─── Data supplied ───

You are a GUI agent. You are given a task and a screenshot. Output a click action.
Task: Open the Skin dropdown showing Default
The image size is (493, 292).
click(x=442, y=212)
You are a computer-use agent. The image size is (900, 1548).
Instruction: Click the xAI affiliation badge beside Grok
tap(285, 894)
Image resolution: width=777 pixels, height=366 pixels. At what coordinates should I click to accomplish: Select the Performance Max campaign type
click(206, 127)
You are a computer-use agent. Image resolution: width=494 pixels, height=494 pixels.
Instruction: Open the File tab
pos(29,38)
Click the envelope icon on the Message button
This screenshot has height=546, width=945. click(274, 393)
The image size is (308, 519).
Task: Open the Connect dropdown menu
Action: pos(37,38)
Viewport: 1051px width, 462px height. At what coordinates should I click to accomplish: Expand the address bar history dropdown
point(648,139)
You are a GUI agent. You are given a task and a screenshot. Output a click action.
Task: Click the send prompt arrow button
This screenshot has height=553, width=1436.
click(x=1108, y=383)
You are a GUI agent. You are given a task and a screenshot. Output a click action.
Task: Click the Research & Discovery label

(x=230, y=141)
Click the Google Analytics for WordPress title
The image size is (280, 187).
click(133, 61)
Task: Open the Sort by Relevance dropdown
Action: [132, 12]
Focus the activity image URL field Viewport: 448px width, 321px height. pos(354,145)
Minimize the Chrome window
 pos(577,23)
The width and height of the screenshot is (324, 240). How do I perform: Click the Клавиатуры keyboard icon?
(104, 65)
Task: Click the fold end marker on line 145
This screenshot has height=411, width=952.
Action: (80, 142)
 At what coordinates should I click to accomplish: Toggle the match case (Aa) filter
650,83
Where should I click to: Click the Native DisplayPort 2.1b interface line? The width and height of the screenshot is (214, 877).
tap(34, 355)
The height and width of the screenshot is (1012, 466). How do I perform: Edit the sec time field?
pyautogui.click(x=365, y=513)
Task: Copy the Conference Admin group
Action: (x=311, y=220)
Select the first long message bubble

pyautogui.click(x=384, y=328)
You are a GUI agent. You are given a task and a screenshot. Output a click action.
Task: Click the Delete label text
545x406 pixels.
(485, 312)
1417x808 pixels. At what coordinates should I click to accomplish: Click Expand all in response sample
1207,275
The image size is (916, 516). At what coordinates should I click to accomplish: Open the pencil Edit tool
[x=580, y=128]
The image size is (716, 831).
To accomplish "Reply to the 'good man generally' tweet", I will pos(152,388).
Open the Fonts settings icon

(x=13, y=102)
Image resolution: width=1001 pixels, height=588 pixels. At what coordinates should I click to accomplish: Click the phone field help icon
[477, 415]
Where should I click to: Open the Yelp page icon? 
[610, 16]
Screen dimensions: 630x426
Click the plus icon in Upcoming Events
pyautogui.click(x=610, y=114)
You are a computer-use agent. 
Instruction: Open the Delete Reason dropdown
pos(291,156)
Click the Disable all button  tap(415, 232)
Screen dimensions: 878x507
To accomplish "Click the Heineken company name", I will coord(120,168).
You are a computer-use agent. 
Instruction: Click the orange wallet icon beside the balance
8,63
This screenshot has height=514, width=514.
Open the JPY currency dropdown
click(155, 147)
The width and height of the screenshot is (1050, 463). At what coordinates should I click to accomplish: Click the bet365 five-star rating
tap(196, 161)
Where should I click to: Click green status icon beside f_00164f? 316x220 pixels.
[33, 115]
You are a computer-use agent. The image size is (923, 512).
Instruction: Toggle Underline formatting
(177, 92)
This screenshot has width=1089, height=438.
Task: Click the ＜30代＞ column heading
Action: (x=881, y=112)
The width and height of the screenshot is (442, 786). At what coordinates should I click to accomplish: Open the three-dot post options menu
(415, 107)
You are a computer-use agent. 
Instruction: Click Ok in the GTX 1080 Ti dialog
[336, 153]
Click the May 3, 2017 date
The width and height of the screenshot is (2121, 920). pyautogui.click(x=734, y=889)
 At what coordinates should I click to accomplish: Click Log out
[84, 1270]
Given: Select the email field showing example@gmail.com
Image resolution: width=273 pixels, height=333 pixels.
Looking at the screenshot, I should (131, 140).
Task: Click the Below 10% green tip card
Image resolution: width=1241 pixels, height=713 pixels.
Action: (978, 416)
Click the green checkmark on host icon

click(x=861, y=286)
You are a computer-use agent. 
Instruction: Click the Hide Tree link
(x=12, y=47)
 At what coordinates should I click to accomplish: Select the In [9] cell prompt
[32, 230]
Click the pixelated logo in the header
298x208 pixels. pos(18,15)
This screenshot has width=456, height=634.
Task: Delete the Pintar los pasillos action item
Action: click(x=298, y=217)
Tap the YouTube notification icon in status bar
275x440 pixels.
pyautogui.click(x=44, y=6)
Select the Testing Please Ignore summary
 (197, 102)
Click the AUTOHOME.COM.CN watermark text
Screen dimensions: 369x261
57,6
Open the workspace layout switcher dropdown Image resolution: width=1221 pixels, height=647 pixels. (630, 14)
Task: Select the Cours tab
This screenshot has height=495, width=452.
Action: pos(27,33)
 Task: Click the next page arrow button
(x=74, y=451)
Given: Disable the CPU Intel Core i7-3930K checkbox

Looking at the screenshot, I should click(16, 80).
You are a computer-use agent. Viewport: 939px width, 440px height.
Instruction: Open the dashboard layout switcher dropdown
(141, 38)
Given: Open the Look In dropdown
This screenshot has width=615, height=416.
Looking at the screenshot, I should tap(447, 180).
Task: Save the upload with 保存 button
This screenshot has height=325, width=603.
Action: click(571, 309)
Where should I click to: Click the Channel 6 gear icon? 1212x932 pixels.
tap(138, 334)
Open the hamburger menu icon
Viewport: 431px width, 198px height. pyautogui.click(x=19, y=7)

───

Set out the records again, exactly as they appear above.

You are a GUI agent. You are given a task and a screenshot. Output a click action.
Task: Open the Skin dropdown showing Default
The image size is (493, 292).
click(x=442, y=212)
You are a computer-use agent. The image size is (900, 1548).
Instruction: Click the xAI affiliation badge beside Grok
tap(285, 894)
Image resolution: width=777 pixels, height=366 pixels. At what coordinates should I click to accomplish: Select the Performance Max campaign type
click(206, 127)
You are a computer-use agent. Image resolution: width=494 pixels, height=494 pixels.
Instruction: Open the File tab
pos(29,38)
Click the envelope icon on the Message button
This screenshot has height=546, width=945. click(274, 393)
The image size is (308, 519).
Task: Open the Connect dropdown menu
Action: pos(37,38)
Viewport: 1051px width, 462px height. At what coordinates should I click to accomplish: Expand the address bar history dropdown
point(648,139)
You are a GUI agent. You are given a task and a screenshot. Output a click action.
Task: Click the send prompt arrow button
This screenshot has height=553, width=1436.
click(x=1108, y=383)
You are a GUI agent. You are given a task and a screenshot. Output a click action.
Task: Click the Research & Discovery label

(x=230, y=141)
Click the Google Analytics for WordPress title
The image size is (280, 187).
click(133, 61)
Task: Open the Sort by Relevance dropdown
Action: [132, 12]
Focus the activity image URL field Viewport: 448px width, 321px height. pos(354,145)
Minimize the Chrome window
 pos(577,23)
The width and height of the screenshot is (324, 240). How do I perform: Click the Клавиатуры keyboard icon?
(104, 65)
Task: Click the fold end marker on line 145
This screenshot has height=411, width=952.
Action: (80, 142)
 At what coordinates should I click to accomplish: Toggle the match case (Aa) filter
650,83
Where should I click to: Click the Native DisplayPort 2.1b interface line? The width and height of the screenshot is (214, 877).
tap(34, 355)
The height and width of the screenshot is (1012, 466). How do I perform: Edit the sec time field?
pyautogui.click(x=365, y=513)
Task: Copy the Conference Admin group
Action: (x=311, y=220)
Select the first long message bubble

pyautogui.click(x=384, y=328)
You are a GUI agent. You are given a task and a screenshot. Output a click action.
Task: Click the Delete label text
545x406 pixels.
(485, 312)
1417x808 pixels. At what coordinates should I click to accomplish: Click Expand all in response sample
1207,275
The image size is (916, 516). At what coordinates should I click to accomplish: Open the pencil Edit tool
[x=580, y=128]
The image size is (716, 831).
To accomplish "Reply to the 'good man generally' tweet", I will pos(152,388).
Open the Fonts settings icon

(x=13, y=102)
Image resolution: width=1001 pixels, height=588 pixels. At what coordinates should I click to accomplish: Click the phone field help icon
[477, 415]
Where should I click to: Open the Yelp page icon? 
[610, 16]
Screen dimensions: 630x426
Click the plus icon in Upcoming Events
pyautogui.click(x=610, y=114)
You are a computer-use agent. 
Instruction: Open the Delete Reason dropdown
pos(291,156)
Click the Disable all button  tap(415, 232)
Screen dimensions: 878x507
To accomplish "Click the Heineken company name", I will coord(120,168).
You are a computer-use agent. 
Instruction: Click the orange wallet icon beside the balance
8,63
This screenshot has height=514, width=514.
Open the JPY currency dropdown
click(155, 147)
The width and height of the screenshot is (1050, 463). At what coordinates should I click to accomplish: Click the bet365 five-star rating
tap(196, 161)
Where should I click to: Click green status icon beside f_00164f? 316x220 pixels.
[33, 115]
You are a computer-use agent. The image size is (923, 512).
Instruction: Toggle Underline formatting
(177, 92)
This screenshot has width=1089, height=438.
Task: Click the ＜30代＞ column heading
Action: (x=881, y=112)
The width and height of the screenshot is (442, 786). At what coordinates should I click to accomplish: Open the three-dot post options menu
(415, 107)
You are a computer-use agent. 
Instruction: Click Ok in the GTX 1080 Ti dialog
[336, 153]
Click the May 3, 2017 date
The width and height of the screenshot is (2121, 920). pyautogui.click(x=734, y=889)
 At what coordinates should I click to accomplish: Click Log out
[84, 1270]
Given: Select the email field showing example@gmail.com
Image resolution: width=273 pixels, height=333 pixels.
Looking at the screenshot, I should (131, 140).
Task: Click the Below 10% green tip card
Image resolution: width=1241 pixels, height=713 pixels.
Action: (978, 416)
Click the green checkmark on host icon

click(x=861, y=286)
You are a computer-use agent. 
Instruction: Click the Hide Tree link
(x=12, y=47)
 At what coordinates should I click to accomplish: Select the In [9] cell prompt
[32, 230]
Click the pixelated logo in the header
298x208 pixels. pos(18,15)
This screenshot has width=456, height=634.
Task: Delete the Pintar los pasillos action item
Action: click(x=298, y=217)
Tap the YouTube notification icon in status bar
275x440 pixels.
pyautogui.click(x=44, y=6)
Select the Testing Please Ignore summary
 (197, 102)
Click the AUTOHOME.COM.CN watermark text
Screen dimensions: 369x261
57,6
Open the workspace layout switcher dropdown Image resolution: width=1221 pixels, height=647 pixels. (630, 14)
Task: Select the Cours tab
This screenshot has height=495, width=452.
Action: pos(27,33)
 Task: Click the next page arrow button
(x=74, y=451)
Given: Disable the CPU Intel Core i7-3930K checkbox

Looking at the screenshot, I should click(16, 80).
You are a computer-use agent. Viewport: 939px width, 440px height.
Instruction: Open the dashboard layout switcher dropdown
(141, 38)
Given: Open the Look In dropdown
This screenshot has width=615, height=416.
Looking at the screenshot, I should tap(447, 180).
Task: Save the upload with 保存 button
This screenshot has height=325, width=603.
Action: click(571, 309)
Where should I click to: Click the Channel 6 gear icon? 1212x932 pixels.
tap(138, 334)
Open the hamburger menu icon
Viewport: 431px width, 198px height. pyautogui.click(x=19, y=7)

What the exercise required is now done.